- _Task prompt_
Transcribe every line of the listing below exactly as it appears, changing nothing.

- _Source records_

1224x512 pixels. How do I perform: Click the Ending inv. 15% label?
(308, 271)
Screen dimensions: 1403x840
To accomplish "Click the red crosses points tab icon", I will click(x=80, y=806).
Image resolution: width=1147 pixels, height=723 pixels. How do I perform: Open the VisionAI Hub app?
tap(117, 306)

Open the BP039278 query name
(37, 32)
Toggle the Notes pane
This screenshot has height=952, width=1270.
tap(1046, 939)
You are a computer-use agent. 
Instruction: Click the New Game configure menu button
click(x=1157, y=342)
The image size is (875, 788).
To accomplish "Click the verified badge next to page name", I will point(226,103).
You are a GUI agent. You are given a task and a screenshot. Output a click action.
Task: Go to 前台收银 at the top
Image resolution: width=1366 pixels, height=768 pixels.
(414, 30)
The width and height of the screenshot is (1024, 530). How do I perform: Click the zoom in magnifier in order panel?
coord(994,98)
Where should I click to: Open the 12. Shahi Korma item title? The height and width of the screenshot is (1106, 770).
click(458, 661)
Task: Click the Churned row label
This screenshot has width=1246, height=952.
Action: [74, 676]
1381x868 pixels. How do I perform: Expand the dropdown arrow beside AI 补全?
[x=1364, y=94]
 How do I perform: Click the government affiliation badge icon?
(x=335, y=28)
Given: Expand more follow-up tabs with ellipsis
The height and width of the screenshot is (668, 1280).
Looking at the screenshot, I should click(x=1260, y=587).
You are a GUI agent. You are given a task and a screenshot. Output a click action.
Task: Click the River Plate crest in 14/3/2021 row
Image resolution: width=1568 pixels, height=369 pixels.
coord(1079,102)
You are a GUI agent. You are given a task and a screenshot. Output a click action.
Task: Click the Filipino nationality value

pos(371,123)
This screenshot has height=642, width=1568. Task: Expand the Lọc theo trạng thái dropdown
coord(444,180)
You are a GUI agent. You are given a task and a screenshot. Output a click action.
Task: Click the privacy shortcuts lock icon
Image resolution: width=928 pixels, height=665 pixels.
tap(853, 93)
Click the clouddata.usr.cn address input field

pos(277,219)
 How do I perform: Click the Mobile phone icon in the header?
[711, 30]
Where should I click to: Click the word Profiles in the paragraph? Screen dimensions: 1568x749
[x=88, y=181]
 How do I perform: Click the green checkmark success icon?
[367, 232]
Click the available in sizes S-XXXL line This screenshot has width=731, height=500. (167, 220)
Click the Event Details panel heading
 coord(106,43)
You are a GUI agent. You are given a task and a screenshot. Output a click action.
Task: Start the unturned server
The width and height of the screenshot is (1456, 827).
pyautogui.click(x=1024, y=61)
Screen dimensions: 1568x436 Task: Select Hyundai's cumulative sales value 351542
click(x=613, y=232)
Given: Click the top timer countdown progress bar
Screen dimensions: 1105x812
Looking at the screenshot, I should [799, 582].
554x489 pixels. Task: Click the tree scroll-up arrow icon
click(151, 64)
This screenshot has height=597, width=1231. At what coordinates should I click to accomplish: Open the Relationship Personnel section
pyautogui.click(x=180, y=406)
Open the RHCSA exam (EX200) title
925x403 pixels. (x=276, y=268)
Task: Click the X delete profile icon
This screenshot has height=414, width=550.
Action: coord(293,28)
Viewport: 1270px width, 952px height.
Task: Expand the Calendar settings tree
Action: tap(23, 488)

- _Result below_
1224x512 pixels. How do I perform: Click the Ending inv. 15% label?
(308, 271)
Screen dimensions: 1403x840
To accomplish "Click the red crosses points tab icon", I will click(x=80, y=806).
Image resolution: width=1147 pixels, height=723 pixels. How do I perform: Open the VisionAI Hub app?
tap(117, 306)

Open the BP039278 query name
(37, 32)
Toggle the Notes pane
This screenshot has height=952, width=1270.
tap(1046, 939)
You are a computer-use agent. 
Instruction: Click the New Game configure menu button
click(x=1157, y=342)
The image size is (875, 788).
To accomplish "Click the verified badge next to page name", I will point(226,103).
You are a GUI agent. You are given a task and a screenshot. Output a click action.
Task: Go to 前台收银 at the top
Image resolution: width=1366 pixels, height=768 pixels.
(414, 30)
The width and height of the screenshot is (1024, 530). How do I perform: Click the zoom in magnifier in order panel?
coord(994,98)
Where should I click to: Open the 12. Shahi Korma item title? The height and width of the screenshot is (1106, 770).
click(458, 661)
Task: Click the Churned row label
This screenshot has width=1246, height=952.
Action: [74, 676]
1381x868 pixels. How do I perform: Expand the dropdown arrow beside AI 补全?
[x=1364, y=94]
 How do I perform: Click the government affiliation badge icon?
(x=335, y=28)
Given: Expand more follow-up tabs with ellipsis
The height and width of the screenshot is (668, 1280).
Looking at the screenshot, I should click(x=1260, y=587).
You are a GUI agent. You are given a task and a screenshot. Output a click action.
Task: Click the River Plate crest in 14/3/2021 row
Image resolution: width=1568 pixels, height=369 pixels.
coord(1079,102)
You are a GUI agent. You are given a task and a screenshot. Output a click action.
Task: Click the Filipino nationality value

pos(371,123)
This screenshot has height=642, width=1568. Task: Expand the Lọc theo trạng thái dropdown
coord(444,180)
You are a GUI agent. You are given a task and a screenshot. Output a click action.
Task: Click the privacy shortcuts lock icon
Image resolution: width=928 pixels, height=665 pixels.
tap(853, 93)
Click the clouddata.usr.cn address input field

pos(277,219)
 How do I perform: Click the Mobile phone icon in the header?
[711, 30]
Where should I click to: Click the word Profiles in the paragraph? Screen dimensions: 1568x749
[x=88, y=181]
 How do I perform: Click the green checkmark success icon?
[367, 232]
Click the available in sizes S-XXXL line This screenshot has width=731, height=500. (167, 220)
Click the Event Details panel heading
 coord(106,43)
You are a GUI agent. You are given a task and a screenshot. Output a click action.
Task: Start the unturned server
The width and height of the screenshot is (1456, 827).
pyautogui.click(x=1024, y=61)
Screen dimensions: 1568x436 Task: Select Hyundai's cumulative sales value 351542
click(x=613, y=232)
Given: Click the top timer countdown progress bar
Screen dimensions: 1105x812
Looking at the screenshot, I should [799, 582].
554x489 pixels. Task: Click the tree scroll-up arrow icon
click(151, 64)
This screenshot has height=597, width=1231. At what coordinates should I click to accomplish: Open the Relationship Personnel section
pyautogui.click(x=180, y=406)
Open the RHCSA exam (EX200) title
925x403 pixels. (x=276, y=268)
Task: Click the X delete profile icon
This screenshot has height=414, width=550.
Action: coord(293,28)
Viewport: 1270px width, 952px height.
Task: Expand the Calendar settings tree
Action: tap(23, 488)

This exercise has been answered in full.